--- Start ---

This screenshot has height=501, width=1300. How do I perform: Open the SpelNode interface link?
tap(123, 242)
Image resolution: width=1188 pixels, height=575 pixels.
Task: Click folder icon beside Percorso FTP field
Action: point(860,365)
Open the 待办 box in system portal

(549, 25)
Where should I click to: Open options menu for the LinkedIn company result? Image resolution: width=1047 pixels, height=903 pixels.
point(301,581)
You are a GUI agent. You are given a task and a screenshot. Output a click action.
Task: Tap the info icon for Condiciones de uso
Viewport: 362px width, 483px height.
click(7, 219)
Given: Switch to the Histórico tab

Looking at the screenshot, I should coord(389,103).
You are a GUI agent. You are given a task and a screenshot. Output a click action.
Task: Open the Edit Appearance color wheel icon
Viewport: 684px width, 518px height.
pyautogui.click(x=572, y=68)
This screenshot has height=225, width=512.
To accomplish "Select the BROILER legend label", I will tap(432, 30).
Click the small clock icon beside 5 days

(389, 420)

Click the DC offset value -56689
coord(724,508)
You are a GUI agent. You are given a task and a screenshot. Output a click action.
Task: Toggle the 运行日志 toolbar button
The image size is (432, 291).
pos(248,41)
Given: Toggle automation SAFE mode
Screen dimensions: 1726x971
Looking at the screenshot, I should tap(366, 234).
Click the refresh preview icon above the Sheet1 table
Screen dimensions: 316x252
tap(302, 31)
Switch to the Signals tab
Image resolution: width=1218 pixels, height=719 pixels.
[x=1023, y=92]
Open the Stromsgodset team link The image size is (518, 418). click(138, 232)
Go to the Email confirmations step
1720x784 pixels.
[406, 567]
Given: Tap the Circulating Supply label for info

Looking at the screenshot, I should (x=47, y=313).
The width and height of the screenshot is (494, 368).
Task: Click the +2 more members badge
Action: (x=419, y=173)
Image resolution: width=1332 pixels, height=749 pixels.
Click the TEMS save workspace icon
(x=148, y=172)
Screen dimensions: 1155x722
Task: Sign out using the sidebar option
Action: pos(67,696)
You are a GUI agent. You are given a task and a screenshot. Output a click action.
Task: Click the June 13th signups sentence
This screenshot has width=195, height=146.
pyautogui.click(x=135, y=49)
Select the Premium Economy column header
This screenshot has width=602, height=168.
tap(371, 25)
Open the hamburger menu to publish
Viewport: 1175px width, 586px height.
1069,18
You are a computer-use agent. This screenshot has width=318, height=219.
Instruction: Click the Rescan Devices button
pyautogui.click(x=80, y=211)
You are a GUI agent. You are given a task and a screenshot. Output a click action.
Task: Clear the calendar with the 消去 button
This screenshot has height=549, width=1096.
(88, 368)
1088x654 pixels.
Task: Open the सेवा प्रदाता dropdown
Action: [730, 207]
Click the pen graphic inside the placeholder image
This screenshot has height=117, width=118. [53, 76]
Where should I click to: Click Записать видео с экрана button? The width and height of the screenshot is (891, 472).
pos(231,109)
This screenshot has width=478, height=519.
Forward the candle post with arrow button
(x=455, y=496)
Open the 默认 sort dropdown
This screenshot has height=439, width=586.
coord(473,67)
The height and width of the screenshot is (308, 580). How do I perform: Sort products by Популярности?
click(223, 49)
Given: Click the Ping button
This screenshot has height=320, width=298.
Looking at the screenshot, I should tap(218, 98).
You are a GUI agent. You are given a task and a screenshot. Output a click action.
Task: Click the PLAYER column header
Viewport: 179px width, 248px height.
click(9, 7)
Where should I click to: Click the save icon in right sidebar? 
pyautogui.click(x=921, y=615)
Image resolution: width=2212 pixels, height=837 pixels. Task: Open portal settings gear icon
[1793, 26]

--- End ---

= Objective =
Set down verbatim the lines starting at the line that contains "Where should I click to: Click Записать" and ending at the line that contains "click(9, 7)", including both of those lines.

= Written response =
Where should I click to: Click Записать видео с экрана button? The width and height of the screenshot is (891, 472).
pos(231,109)
This screenshot has width=478, height=519.
Forward the candle post with arrow button
(x=455, y=496)
Open the 默认 sort dropdown
This screenshot has height=439, width=586.
coord(473,67)
The height and width of the screenshot is (308, 580). How do I perform: Sort products by Популярности?
click(223, 49)
Given: Click the Ping button
This screenshot has height=320, width=298.
Looking at the screenshot, I should tap(218, 98).
You are a GUI agent. You are given a task and a screenshot. Output a click action.
Task: Click the PLAYER column header
Viewport: 179px width, 248px height.
click(9, 7)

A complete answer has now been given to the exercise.